*Page extract*.
────────────────────

United States: Ninth Circuit Holds That A Prohibition On Credit Card Surcharges Abridges Merchants' Freedom Of Speech In Violation Of First Amendment

The Ninth Circuit's recent decision in Italian Colors Rest. v. Becerra ("Italian Colors"),1 upheld an as-applied constitutional challenge to a California law prohibiting retailers from imposing a surcharge on customers paying with a credit card. In a unanimous decision, a three-judge panel for the Ninth Circuit agreed with the district court that an over 30-year-old statutory law violated the merchant plaintiffs' First Amendment rights by prohibiting them from posting a single "sticker price" and then charging an extra fee for consumers who chose to use a credit card to make payment. The Ninth Circuit thus set the stage for similar challenges pending across the country.

────────────────────

*Actions to take*.
1) In the credit card surcharge summary, write out everything from "The Ninth Circuit's" down to "across the country." again, substituting "vendors" for "retailers".
2) According to the credit card surcharge summary, how many judges sat on the Ninth Circuit panel that decided Italian Colors?

*Record extracts*.
────────────────────

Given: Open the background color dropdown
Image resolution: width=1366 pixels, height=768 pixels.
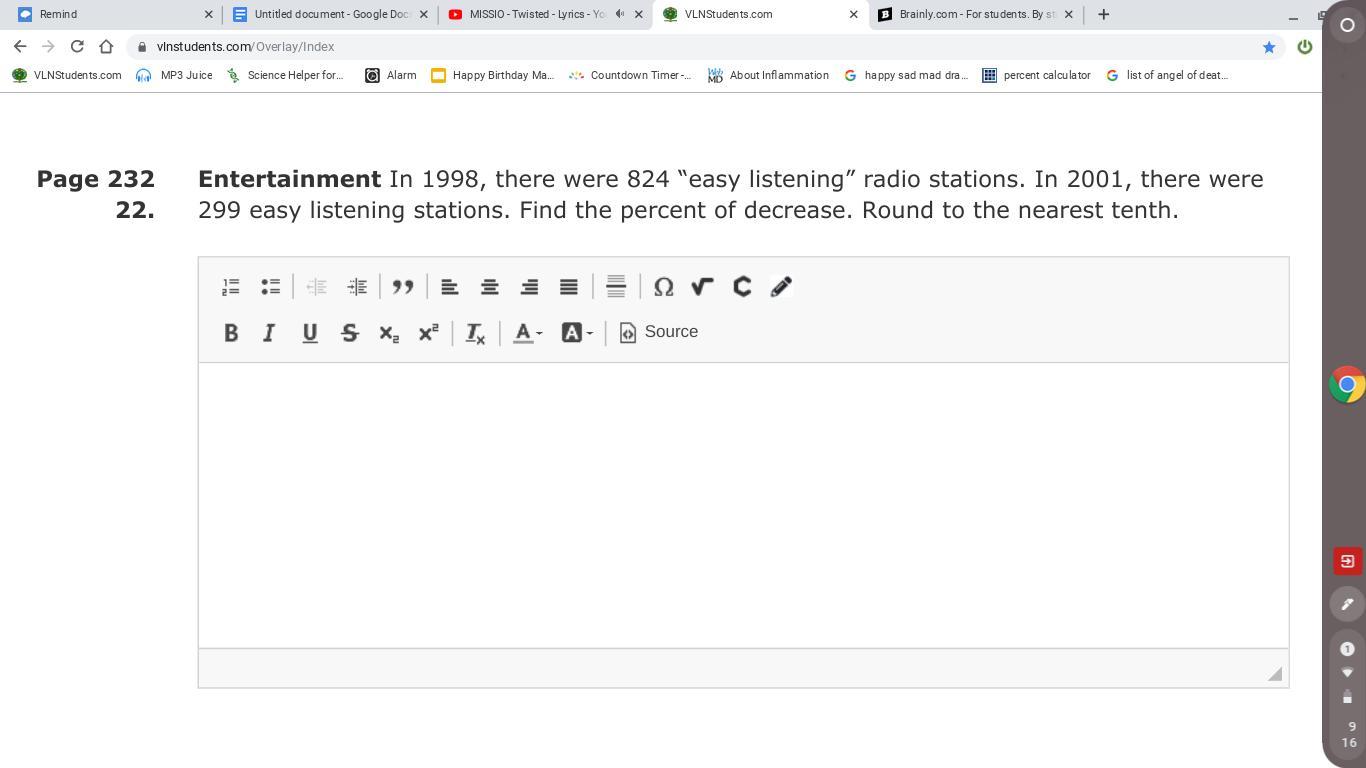Looking at the screenshot, I should coord(576,333).
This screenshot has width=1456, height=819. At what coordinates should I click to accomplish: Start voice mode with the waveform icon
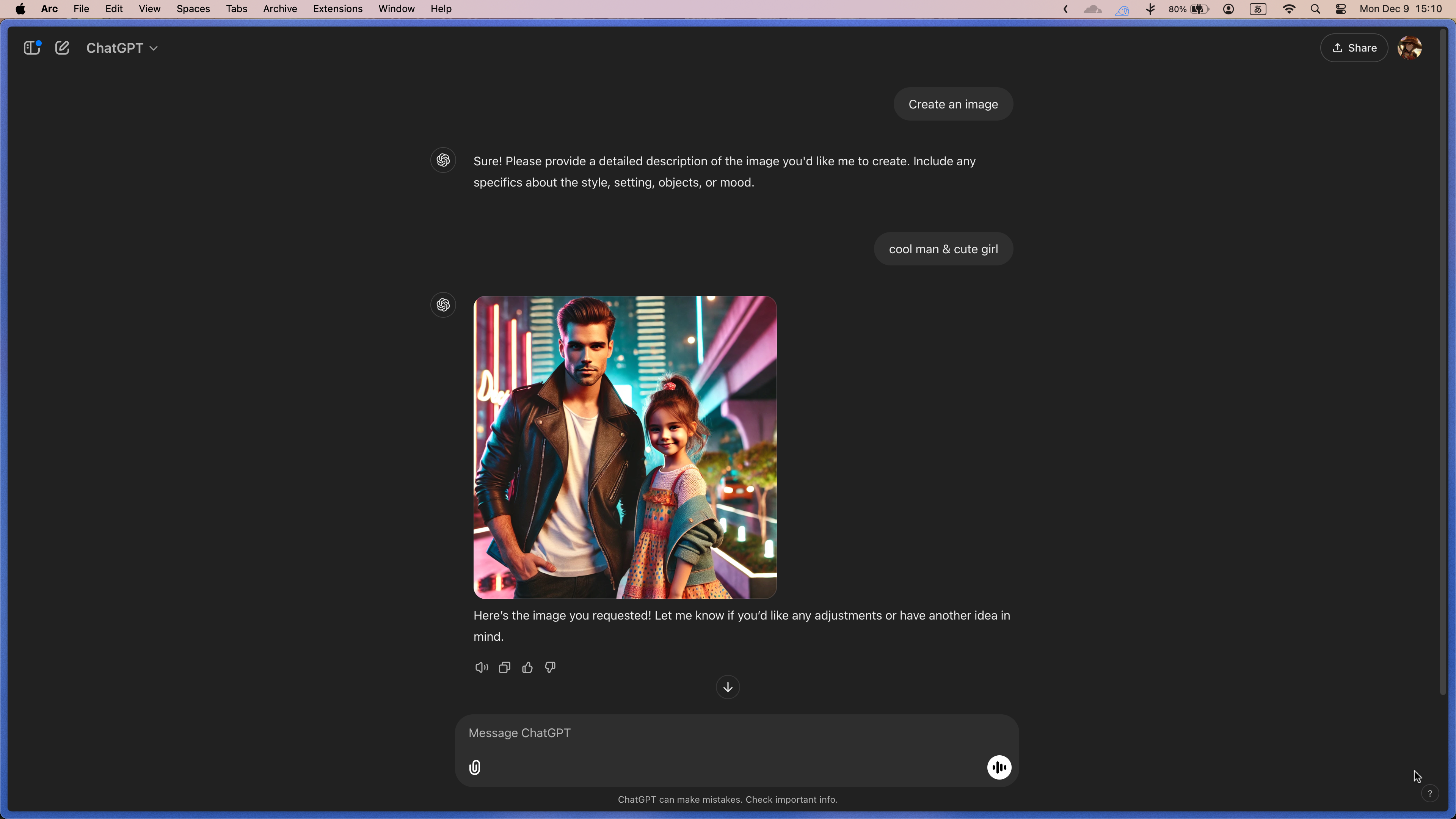(999, 767)
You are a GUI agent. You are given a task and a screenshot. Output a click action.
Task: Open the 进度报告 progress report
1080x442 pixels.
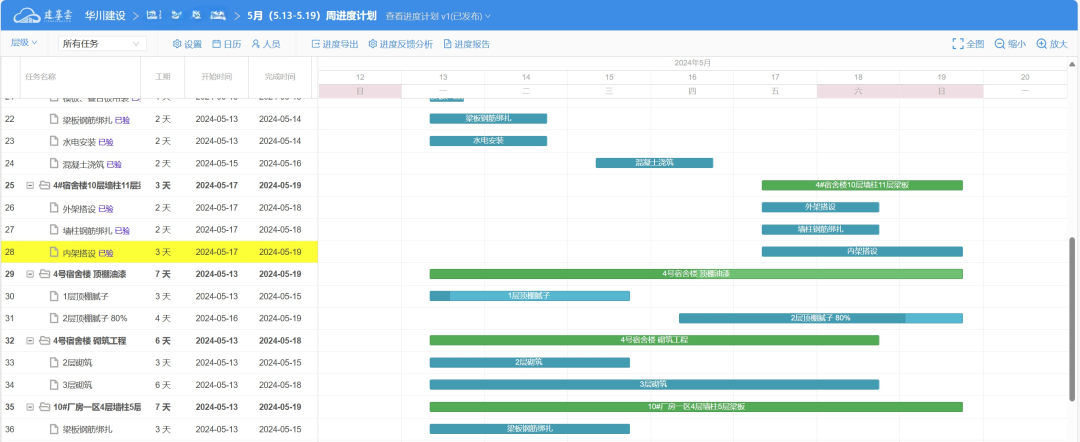[x=466, y=44]
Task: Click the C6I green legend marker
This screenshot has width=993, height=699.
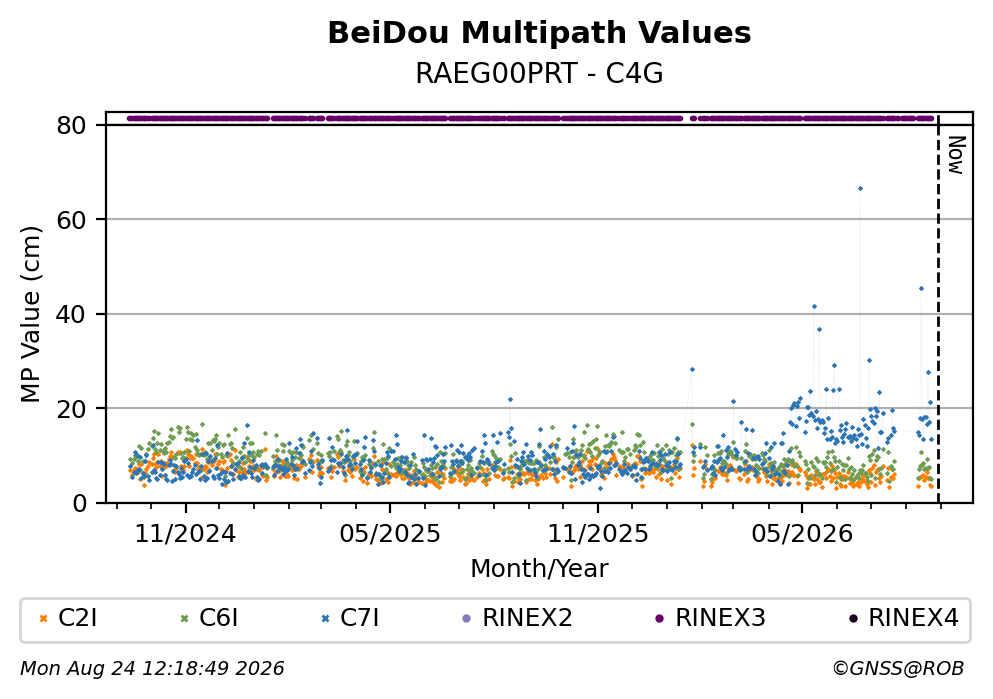Action: 185,619
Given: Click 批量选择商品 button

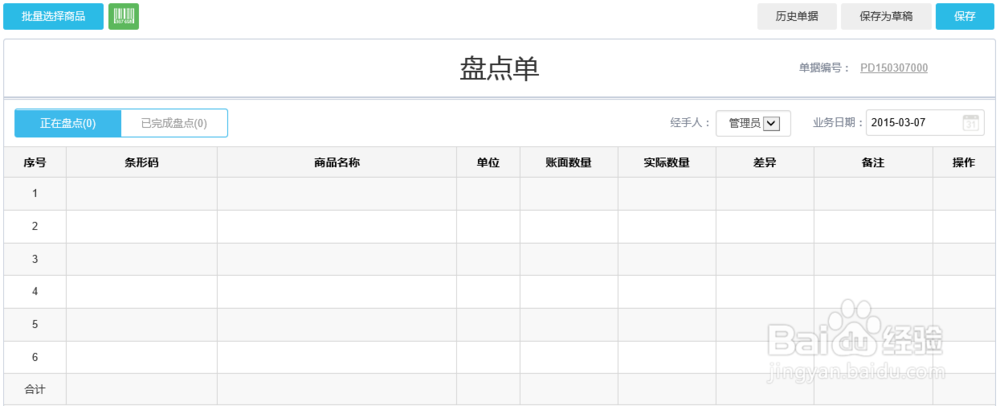Looking at the screenshot, I should coord(53,16).
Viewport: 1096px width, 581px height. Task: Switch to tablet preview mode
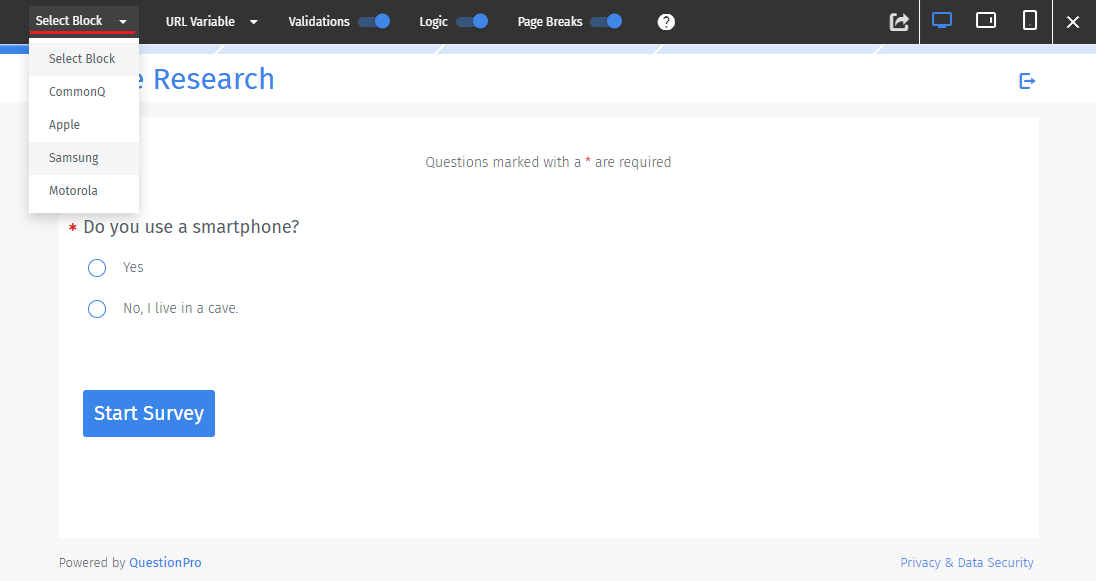985,19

────────────────────

*Task answers*.
1)
The Ninth Circuit's recent decision in Italian Colors Rest. v. Becerra ("Italian Colors"),1 upheld an as-applied constitutional challenge to a California law prohibiting vendors from imposing a surcharge on customers paying with a credit card. In a unanimous decision, a three-judge panel for the Ninth Circuit agreed with the district court that an over 30-year-old statutory law violated the merchant plaintiffs' First Amendment rights by prohibiting them from posting a single "sticker price" and then charging an extra fee for consumers who chose to use a credit card to make payment. The Ninth Circuit thus set the stage for similar challenges pending across the country.

2) Three.